Traditional manual entry express delivery single address mode efficiency is low, and since hand-written express waybill writing is complicated, express delivery It is single to there is the incorrect or infull risk in address in itself, cause to send difficulty with charge free.

With the development of character recognition technology, also induce one OCR identification technologies to the identification of hand-written papery express waybill, But OCR technique is stringenter to the Regulatory requirements of handwriting, to the word sequence accuracy of identification and accuracy rate of handwriting It is relatively low, after obtaining its recognition result, also relies primarily on manual intervention and its result is modified and completion, it is less efficient.

Invention content

For the OCR technique problem relatively low to the discrimination of hand-written document, the present invention provides a kind of identification deviation-rectifying systems And method, improve the relatively low drawback of OCR technique identification word sequence precision accuracy rate.

The present invention relates to a kind of identification deviation-rectifying systems, and calculation system is carried out to papery document information, including：Image obtains Unit, for obtaining papery document image；Recognition unit, the word in the document image, obtains the knowledge of document for identification Other text sequence；Information correction unit, for rectifying a deviation to identification text sequence, the document information after being rectified a deviation.
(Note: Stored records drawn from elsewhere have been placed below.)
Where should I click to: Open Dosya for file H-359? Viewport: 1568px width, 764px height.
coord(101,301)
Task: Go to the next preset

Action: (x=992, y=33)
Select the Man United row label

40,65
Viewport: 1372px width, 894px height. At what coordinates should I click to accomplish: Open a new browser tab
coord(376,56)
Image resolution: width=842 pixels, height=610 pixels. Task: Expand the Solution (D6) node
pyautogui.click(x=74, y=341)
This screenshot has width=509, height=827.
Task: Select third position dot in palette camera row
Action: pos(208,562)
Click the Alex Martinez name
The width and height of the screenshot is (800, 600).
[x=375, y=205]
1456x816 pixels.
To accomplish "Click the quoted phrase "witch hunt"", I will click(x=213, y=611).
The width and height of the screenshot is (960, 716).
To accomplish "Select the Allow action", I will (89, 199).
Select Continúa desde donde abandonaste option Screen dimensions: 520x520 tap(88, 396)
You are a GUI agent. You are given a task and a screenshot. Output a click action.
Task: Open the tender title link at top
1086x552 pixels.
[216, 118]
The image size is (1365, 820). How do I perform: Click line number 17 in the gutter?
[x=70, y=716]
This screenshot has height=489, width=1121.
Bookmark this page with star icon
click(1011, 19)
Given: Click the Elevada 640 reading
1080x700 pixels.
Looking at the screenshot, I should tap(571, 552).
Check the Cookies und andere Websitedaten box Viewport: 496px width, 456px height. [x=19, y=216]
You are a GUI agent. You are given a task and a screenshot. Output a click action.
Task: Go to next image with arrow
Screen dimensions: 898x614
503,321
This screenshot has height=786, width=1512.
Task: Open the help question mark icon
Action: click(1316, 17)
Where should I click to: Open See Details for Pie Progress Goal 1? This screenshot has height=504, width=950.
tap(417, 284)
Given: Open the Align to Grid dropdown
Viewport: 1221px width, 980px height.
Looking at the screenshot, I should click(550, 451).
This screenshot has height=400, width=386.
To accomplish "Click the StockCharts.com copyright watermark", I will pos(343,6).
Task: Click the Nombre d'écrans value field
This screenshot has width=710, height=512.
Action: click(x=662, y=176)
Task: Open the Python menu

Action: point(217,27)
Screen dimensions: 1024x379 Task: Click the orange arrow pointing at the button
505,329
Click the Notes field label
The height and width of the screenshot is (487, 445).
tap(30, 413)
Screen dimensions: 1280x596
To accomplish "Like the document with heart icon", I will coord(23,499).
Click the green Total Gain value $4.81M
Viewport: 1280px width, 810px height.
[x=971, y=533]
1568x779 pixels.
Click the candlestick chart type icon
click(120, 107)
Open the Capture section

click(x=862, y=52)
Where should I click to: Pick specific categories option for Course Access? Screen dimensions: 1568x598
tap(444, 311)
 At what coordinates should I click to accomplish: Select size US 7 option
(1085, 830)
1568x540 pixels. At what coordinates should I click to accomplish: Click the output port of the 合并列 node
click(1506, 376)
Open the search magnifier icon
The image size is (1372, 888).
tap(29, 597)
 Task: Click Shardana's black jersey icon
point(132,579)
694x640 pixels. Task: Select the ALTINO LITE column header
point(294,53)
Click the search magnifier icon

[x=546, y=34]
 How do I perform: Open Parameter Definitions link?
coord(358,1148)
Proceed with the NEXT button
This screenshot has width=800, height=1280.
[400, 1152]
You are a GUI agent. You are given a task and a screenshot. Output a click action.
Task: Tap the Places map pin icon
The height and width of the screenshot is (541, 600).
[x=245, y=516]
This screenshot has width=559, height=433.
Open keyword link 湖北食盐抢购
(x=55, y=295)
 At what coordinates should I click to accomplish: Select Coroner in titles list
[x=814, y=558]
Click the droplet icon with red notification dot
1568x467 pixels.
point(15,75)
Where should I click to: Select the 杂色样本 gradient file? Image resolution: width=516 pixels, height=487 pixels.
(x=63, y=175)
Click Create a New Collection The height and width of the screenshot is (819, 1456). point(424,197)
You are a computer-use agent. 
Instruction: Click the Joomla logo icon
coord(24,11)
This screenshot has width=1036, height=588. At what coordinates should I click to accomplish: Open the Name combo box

Preferably, identification deviation-rectifying system of the invention further includes data storage cell, for storing information database, document Image, the identification text sequence of document and the document information after correction, wherein information database is the training of information correction unit Data.

Preferably, the identification text sequence of input is mapped as using sequence to sequence algorithm model defeated by information correction unit The text sequence gone out.

Preferably, sequence includes encoder and decoder to sequence algorithm model, and encoder will identify text sequence and letter Breath database is compared, and comparison result mapping output is the document information after correction by decoder.

Preferably, encoder obtains context vector, decoder root by the state updating section of coding calculating text sequence Document information after being rectified a deviation according to current state and context vector decoding.

Preferably, information correction model is literary by the identification of input using sequence to sequence algorithm models coupling attention mechanism This sequence is mapped as the text sequence of output.

Preferably, attention mechanism is associated with the identification text sequence at each moment as the language weighted by context vector Border vector, decoder decode the document information after being rectified a deviation.

Preferably, the unit carries out Text region using OCR technique to document image.

Preferably, papery document information is express waybill address information.

Preferably, information database is the complete address information training data that big data and geography information are integrated.

Preferably, recognition result data set is compared by information correction unit with complete address information training data, right Express waybill address carries out error correction and completion, and mapping output is sufficient address information.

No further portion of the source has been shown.